Why is it colder at higher altitudes?
I was told that, the closer one is to the sun the hotter it is. So why is it that, the higher the altitude one is at, the colder it is?
Well, the reason, Dennis, is if you think about it, the distance between the Earth and Sun is a very long way. It's a hundred million miles or so. And therefore, the distance between the Earth's surface and the top of Everest at 29,000 feet is a tiny fraction of the total distance to the Sun: in the grand scheme of things, it's a trivial change in the actual distance.

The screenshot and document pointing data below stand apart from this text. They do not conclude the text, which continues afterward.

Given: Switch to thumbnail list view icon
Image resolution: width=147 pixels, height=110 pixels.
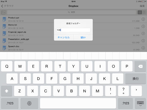Looking at the screenshot, I should coord(140,12).
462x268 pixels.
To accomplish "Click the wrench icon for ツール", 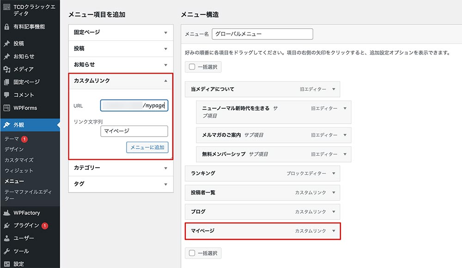I will [6, 251].
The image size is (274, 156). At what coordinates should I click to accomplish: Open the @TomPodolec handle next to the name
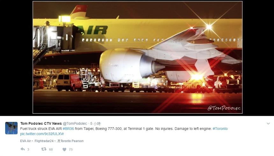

So that isn't why the temperature changes and therefore also why it isn't hotter. The reason it's actually colder is because, as you go up in the atmosphere, the Earth's atmosphere feels less pressure the higher up you go. So as the gas in the atmosphere rises it feels less pressure, which makes it expand. When the gas expands it does some work. And and if it's doing work, it must be losing some energy; and if it loses energy, its temperature must drop because we define temperature as the average energy of the particles. Therefore, if the energy of the particles is lower, the temperature must be lower. That's why, at altitude, the temperature appears to fall. In space, outside the earth's atmosphere, if you're facing the Sun, you can actually fry. That's why space suits are specially designed in order to keep people from getting too hot in the sunny bits but also prevent them from becoming too cold in the non-sunny bits.